In Chicago, I met Paul Carus, who received me royally and showed me the city. The man had always interested me as being widely learned, yet understanding so little. After meeting him, I decided that I liked him for it. He was a big-hearted, simple-minded creature, with a certain childlike vision, by the light of which he judged the external world, a little like the White Knight in Alice!
I confess to dislike Chicago. It resembles New York more than its citizens would like to admit, but lacks altogether the cosmopolitan and man-of-the-world atmosphere of Gotham. It gives the impression of being a pure machine. Its artistic and cultured side shares the deadness of the rest. It compares with New York rather as Manchester with London.

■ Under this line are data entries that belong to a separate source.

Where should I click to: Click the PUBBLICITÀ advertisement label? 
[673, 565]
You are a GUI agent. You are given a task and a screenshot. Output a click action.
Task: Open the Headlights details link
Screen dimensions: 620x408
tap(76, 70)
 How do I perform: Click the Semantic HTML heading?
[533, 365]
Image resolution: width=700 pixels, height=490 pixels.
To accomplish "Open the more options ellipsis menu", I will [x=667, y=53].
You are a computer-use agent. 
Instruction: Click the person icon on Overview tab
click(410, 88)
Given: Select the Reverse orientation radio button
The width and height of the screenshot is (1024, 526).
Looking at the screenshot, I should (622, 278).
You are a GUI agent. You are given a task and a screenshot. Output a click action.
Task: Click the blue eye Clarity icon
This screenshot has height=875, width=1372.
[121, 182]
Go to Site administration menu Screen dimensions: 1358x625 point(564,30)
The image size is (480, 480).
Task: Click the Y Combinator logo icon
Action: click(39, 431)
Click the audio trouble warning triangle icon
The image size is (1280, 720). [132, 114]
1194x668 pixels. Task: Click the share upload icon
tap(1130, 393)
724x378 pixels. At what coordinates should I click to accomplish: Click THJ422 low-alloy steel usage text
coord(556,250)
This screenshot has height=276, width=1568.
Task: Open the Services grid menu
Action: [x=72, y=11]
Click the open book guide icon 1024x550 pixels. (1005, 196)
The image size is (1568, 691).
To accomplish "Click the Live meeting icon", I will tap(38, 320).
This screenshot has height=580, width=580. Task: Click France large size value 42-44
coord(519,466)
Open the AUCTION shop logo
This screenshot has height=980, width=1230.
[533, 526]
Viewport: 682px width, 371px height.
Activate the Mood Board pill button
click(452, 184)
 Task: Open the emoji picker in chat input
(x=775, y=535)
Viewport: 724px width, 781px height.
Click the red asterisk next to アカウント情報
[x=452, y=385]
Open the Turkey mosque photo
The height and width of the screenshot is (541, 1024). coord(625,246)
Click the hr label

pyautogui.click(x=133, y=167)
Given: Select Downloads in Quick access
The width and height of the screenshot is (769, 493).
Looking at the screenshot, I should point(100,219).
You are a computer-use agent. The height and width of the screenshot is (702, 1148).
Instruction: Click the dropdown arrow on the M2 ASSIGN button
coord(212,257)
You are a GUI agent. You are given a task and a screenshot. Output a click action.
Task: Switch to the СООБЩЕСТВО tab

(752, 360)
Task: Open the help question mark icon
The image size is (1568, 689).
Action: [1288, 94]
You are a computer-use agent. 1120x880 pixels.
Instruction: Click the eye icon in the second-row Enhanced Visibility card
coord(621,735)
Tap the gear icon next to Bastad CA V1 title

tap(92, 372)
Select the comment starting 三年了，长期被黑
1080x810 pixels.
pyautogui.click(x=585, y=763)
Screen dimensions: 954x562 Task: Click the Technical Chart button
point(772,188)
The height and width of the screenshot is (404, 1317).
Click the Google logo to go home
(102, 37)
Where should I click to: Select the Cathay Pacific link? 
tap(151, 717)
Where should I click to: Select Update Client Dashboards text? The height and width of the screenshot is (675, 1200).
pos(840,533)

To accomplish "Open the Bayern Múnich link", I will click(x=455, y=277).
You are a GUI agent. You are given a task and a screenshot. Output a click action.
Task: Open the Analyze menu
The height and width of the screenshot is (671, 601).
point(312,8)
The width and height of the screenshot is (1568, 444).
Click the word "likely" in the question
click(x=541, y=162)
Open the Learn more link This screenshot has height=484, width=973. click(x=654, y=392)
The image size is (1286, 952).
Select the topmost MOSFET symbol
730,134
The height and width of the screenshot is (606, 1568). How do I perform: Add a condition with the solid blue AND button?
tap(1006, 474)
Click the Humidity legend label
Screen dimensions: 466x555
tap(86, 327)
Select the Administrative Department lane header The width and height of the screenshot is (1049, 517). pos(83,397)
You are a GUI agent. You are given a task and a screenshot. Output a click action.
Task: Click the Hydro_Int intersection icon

I called on Narnet Munroe, described in the charge sheet as a poetess. She edits a periodical called Poetry. I am still not sure if she knew my name and my work, but she showed no interest whatever! She was loaded to the gunwhale with a cargo of conceit. She was the standard of perfection by which Milton and Keats might be measured in terms of their inferiority to her. Incidentally these two were bracketed zero. The first article of her faith was that rhythm and rime were incompatible with poetry. Her creed contained many similar dogmas, all fixed with bigoted intolerance. I got away from this dessicated spinster and her dreary drone with alacrity.
I proceeded westward.
Chicago is the forlorn outpost of civilized man. Every mile beyond marks a lower rung on the ladder of evolution. St Paul and Minneapolis are merely magnified markets always open. There is no life of any kind outside business. I suppose that poor damned souls are sweating all they know to get out somehow, somewhere.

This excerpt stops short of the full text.